In his purport to this verse, Śrīla Prabhupāda comments specifically about the condition of women in the Western countries, where he says,

As for behavior, there are many rules and regulations guiding human behavior, such as the Manu-saṁhitā, which is the law of the human race. Even up to today, those who are Hindu follow the Manu-saṁhitā. Laws of inheritance and other legalities are derived from this book. Now, in the Manu-saṁhitā it is clearly stated that a woman should not be given freedom. That does not mean that women are to be kept as slaves, but they are like children. Children are not given freedom, but that does not mean that they are kept as slaves. The demons have now neglected such injunctions, and they think that women should be given as much freedom as men. However, this has not improved the social condition of the world. Actually, a woman should be given protection at every stage of life. She should be given protection by the father in her younger days, by the husband in her youth, and by the grownup sons in her old age. This is proper social behavior according to the Manu-saṁhitā. But modern education has artificially devised a puffed-up concept of womanly life, and therefore marriage is practically now an imagination in human society. The social condition of women is thus not very good now, although those who are married are in a better condition than those who are proclaiming their so-called freedom. The demons, therefore, do not accept any instruction which is good for society, and because they do not follow the experience of great sages and the rules and regulations laid down by the sages, the social condition of the demoniac people is very miserable.
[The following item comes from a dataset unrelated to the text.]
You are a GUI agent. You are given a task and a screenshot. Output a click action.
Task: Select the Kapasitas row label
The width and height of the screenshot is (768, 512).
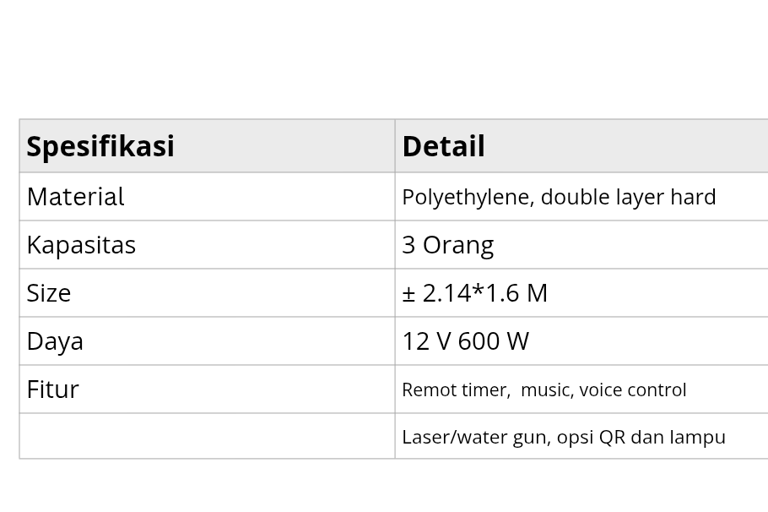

The men and women who are decrying the molestation of women in workplace on a large scale are suffering because they neglect the orders of the Lord. At one time, even the Western countries used to observe this separation of the sexes and also kept their women very carefully out of harms way and from corruption in society at large. They followed these rules when they were still a Christian people. But because they have discarded such rules as old fashioned and have acted against the orders of the Lord, they must now suffer.

Thus, the Kṛṣṇa consciousness movement has been started in the Western countries in order to remind people of what they have forgotten and to preserve that which is truly good in the eyes of the Lord.